#### Your instructions
Please copy exactly the lines that run from the start of the entries to the line containing "Task: Click the zhujiceping.com", inclusive.
[[ Extracted entries, beginning ]]
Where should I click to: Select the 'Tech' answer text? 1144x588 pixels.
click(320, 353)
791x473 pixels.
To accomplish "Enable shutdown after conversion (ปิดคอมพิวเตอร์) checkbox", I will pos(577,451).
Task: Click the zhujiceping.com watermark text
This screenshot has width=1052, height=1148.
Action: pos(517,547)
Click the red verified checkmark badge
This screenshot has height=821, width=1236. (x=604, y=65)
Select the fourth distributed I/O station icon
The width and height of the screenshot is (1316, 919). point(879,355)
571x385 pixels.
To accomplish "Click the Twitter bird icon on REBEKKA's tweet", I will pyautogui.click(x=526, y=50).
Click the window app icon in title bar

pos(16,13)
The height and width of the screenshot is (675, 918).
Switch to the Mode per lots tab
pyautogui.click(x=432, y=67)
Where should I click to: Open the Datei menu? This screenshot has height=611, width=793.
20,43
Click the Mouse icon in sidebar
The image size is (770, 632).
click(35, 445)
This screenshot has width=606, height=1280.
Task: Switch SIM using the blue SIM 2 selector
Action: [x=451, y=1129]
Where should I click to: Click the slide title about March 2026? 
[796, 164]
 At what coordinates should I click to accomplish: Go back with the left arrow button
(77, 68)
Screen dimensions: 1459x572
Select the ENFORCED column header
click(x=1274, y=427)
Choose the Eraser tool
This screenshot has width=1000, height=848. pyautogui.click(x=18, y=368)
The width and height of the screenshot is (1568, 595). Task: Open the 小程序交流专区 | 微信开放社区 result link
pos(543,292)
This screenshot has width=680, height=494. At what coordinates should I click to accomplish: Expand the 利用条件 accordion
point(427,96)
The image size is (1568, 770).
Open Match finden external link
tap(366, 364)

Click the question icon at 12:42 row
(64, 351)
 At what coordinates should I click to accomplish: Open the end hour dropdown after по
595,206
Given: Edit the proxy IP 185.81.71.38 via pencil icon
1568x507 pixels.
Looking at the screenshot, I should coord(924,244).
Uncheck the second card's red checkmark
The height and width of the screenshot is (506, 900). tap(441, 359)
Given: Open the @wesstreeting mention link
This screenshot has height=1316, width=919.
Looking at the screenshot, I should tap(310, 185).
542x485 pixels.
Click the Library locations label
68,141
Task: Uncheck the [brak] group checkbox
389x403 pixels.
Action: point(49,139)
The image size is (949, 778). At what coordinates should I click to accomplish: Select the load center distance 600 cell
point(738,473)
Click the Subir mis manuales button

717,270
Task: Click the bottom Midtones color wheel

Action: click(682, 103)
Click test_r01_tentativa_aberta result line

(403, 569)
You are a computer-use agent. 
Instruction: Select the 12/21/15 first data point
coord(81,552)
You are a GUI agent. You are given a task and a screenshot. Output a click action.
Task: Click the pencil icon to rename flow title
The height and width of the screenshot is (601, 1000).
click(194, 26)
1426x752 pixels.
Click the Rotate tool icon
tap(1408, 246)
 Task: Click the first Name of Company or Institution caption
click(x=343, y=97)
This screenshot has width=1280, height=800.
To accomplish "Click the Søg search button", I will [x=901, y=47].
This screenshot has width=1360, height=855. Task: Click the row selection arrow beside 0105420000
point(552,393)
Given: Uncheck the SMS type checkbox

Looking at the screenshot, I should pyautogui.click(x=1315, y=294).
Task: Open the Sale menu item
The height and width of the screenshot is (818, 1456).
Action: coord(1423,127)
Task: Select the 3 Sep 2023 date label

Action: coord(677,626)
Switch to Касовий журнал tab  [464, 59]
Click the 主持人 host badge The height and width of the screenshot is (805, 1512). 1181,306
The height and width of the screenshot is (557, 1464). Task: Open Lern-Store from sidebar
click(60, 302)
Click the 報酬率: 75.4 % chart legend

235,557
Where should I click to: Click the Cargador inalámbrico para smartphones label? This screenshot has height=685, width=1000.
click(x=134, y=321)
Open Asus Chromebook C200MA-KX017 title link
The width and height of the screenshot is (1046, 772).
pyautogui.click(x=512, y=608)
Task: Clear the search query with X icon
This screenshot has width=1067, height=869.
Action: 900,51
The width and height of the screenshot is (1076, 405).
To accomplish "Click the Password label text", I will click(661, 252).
[[ Extracted entries, end ]]
#### Result below
Where should I click to: Select the 'Tech' answer text? 1144x588 pixels.
click(320, 353)
791x473 pixels.
To accomplish "Enable shutdown after conversion (ปิดคอมพิวเตอร์) checkbox", I will pos(577,451).
Task: Click the zhujiceping.com watermark text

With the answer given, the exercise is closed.